**What the task requires:**
After locating the line that contains "[Youtube] (1068, 1189)" in the records below, write out exactly that line and each line after it through the one that contains "Military Discount (649, 1185)", and nothing else.
---- Supplied material
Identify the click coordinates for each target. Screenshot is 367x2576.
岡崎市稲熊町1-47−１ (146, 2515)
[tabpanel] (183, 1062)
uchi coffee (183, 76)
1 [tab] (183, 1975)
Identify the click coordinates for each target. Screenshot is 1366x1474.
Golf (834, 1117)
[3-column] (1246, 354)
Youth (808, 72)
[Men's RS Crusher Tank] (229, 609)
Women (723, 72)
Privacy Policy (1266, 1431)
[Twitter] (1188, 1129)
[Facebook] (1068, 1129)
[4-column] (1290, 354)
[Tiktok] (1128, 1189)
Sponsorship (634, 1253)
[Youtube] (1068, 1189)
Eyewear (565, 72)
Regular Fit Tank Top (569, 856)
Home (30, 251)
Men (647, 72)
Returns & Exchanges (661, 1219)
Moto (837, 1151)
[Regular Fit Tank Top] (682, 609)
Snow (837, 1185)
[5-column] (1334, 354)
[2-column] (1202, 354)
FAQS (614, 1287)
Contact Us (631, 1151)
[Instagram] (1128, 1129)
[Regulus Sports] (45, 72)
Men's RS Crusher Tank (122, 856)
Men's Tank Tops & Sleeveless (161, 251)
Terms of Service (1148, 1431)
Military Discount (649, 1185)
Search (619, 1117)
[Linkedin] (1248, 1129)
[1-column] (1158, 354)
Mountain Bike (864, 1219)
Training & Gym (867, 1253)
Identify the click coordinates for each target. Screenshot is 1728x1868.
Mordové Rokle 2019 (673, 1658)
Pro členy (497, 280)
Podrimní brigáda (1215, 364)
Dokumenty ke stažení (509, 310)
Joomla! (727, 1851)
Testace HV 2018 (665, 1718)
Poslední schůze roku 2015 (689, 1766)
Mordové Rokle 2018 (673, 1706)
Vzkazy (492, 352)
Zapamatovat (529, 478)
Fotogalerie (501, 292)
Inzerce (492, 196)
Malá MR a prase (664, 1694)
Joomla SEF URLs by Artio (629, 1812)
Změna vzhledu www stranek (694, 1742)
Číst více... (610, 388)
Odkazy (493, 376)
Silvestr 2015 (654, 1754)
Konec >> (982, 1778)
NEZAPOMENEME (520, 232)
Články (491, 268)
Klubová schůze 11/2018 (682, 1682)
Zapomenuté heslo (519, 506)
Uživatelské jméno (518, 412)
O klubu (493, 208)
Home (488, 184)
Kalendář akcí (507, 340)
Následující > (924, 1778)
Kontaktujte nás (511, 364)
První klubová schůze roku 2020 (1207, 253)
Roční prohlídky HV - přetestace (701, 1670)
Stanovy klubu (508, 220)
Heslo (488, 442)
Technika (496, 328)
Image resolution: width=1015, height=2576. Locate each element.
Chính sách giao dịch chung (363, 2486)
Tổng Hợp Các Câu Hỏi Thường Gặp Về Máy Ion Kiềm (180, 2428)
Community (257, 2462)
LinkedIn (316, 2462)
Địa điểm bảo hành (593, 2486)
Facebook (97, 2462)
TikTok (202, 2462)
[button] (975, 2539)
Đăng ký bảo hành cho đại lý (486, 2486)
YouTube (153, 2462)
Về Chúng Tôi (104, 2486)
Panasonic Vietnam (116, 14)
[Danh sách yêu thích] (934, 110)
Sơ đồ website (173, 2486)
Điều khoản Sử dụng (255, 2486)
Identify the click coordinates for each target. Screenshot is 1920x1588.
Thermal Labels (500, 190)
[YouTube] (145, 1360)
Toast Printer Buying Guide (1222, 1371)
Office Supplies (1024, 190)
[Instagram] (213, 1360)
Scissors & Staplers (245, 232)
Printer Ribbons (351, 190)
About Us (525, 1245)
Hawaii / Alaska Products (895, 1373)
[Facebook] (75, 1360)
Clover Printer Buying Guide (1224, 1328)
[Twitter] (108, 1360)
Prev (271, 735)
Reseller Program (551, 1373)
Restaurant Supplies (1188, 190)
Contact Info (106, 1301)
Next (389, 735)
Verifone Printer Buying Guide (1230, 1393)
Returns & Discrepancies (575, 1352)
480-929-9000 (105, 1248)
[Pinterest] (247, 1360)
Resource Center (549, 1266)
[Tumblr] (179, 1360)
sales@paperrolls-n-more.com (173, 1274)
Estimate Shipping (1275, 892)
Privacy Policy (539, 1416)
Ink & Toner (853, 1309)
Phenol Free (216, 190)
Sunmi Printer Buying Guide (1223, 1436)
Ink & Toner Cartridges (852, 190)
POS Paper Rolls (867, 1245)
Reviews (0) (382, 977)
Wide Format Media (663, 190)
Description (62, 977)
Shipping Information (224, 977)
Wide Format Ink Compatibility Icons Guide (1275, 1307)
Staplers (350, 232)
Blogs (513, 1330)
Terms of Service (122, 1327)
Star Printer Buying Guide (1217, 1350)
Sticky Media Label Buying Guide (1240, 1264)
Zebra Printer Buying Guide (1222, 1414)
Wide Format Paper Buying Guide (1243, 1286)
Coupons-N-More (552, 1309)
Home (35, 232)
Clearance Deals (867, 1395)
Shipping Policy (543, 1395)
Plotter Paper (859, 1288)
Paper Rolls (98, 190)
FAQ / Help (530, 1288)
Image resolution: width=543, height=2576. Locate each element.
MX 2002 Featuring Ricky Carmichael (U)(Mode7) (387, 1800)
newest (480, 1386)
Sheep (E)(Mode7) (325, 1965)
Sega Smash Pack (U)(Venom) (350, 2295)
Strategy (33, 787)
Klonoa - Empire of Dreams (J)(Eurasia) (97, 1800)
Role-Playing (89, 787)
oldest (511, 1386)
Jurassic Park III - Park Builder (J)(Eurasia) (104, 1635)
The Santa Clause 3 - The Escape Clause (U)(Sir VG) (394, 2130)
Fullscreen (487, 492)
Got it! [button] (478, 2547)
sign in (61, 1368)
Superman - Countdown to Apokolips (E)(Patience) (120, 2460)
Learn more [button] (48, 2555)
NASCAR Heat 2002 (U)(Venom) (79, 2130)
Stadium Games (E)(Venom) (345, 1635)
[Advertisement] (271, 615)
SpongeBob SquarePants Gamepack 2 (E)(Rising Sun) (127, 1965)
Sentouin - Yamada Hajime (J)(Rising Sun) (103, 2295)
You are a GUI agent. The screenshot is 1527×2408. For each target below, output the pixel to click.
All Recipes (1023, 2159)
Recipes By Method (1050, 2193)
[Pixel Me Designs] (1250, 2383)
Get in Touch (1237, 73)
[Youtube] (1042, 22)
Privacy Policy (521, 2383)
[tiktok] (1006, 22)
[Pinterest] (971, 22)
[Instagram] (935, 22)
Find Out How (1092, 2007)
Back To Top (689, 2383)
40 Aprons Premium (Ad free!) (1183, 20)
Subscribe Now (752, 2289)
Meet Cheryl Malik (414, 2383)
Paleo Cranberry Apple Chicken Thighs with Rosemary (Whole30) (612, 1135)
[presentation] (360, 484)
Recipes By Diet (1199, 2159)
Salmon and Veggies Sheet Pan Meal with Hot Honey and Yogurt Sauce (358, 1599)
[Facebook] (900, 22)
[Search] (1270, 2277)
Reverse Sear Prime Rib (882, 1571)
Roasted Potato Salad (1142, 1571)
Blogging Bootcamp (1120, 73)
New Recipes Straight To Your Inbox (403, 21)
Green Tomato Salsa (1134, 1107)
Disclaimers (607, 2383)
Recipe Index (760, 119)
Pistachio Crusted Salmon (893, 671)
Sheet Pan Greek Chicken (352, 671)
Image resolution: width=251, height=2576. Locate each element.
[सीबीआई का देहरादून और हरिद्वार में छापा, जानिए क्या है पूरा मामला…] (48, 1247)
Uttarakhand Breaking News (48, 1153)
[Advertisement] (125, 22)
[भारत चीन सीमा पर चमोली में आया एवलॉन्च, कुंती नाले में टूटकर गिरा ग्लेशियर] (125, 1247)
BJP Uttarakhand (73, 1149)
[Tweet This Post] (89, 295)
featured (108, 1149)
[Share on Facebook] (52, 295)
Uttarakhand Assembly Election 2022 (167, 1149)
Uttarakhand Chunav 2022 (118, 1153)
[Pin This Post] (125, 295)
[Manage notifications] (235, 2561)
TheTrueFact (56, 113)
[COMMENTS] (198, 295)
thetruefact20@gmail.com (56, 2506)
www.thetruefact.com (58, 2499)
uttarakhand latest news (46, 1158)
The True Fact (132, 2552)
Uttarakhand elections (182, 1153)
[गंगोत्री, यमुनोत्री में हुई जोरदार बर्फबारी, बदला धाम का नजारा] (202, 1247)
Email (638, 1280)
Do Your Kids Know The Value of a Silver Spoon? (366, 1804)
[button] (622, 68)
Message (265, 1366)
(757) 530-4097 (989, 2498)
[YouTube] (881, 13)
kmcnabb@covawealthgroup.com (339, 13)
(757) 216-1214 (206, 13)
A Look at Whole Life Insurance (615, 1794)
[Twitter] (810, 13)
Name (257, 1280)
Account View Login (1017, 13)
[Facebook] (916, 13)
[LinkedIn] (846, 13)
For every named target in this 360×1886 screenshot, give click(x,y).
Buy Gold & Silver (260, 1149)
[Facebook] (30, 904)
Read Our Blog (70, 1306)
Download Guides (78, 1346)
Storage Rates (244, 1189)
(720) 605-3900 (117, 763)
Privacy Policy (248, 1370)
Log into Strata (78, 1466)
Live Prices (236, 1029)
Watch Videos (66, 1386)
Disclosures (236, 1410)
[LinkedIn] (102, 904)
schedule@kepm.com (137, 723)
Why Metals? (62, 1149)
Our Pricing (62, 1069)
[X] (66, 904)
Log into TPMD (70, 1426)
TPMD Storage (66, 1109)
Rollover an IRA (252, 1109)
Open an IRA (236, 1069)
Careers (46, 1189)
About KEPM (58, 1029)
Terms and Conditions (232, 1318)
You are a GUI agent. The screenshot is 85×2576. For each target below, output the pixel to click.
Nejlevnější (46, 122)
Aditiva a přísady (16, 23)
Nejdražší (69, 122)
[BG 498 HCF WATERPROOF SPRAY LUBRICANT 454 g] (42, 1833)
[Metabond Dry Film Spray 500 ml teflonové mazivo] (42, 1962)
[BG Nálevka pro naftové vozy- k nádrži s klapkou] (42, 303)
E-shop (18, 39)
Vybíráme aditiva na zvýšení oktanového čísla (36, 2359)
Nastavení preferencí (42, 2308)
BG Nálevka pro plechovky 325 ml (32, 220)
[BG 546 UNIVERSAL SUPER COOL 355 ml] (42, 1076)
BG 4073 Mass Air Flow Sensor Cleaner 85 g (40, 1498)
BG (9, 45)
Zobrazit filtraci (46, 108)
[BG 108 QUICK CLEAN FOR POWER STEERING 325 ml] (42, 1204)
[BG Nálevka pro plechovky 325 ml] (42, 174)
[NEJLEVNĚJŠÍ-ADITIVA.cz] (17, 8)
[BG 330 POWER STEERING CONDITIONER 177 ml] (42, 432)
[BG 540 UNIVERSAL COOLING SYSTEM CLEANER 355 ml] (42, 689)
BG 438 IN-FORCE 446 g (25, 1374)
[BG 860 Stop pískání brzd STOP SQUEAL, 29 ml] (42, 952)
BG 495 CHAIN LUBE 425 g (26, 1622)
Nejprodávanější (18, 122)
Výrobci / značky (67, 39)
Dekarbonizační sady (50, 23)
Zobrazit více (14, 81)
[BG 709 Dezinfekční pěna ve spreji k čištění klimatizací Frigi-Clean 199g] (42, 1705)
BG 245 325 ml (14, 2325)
--------
**Reply to the task:**
[Youtube] (1068, 1189)
Eyewear (565, 72)
Regular Fit Tank Top (569, 856)
Home (30, 251)
Men (647, 72)
Returns & Exchanges (661, 1219)
Moto (837, 1151)
[Regular Fit Tank Top] (682, 609)
Snow (837, 1185)
[5-column] (1334, 354)
[2-column] (1202, 354)
FAQS (614, 1287)
Contact Us (631, 1151)
[Instagram] (1128, 1129)
[Regulus Sports] (45, 72)
Men's RS Crusher Tank (122, 856)
Men's Tank Tops & Sleeveless (161, 251)
Terms of Service (1148, 1431)
Military Discount (649, 1185)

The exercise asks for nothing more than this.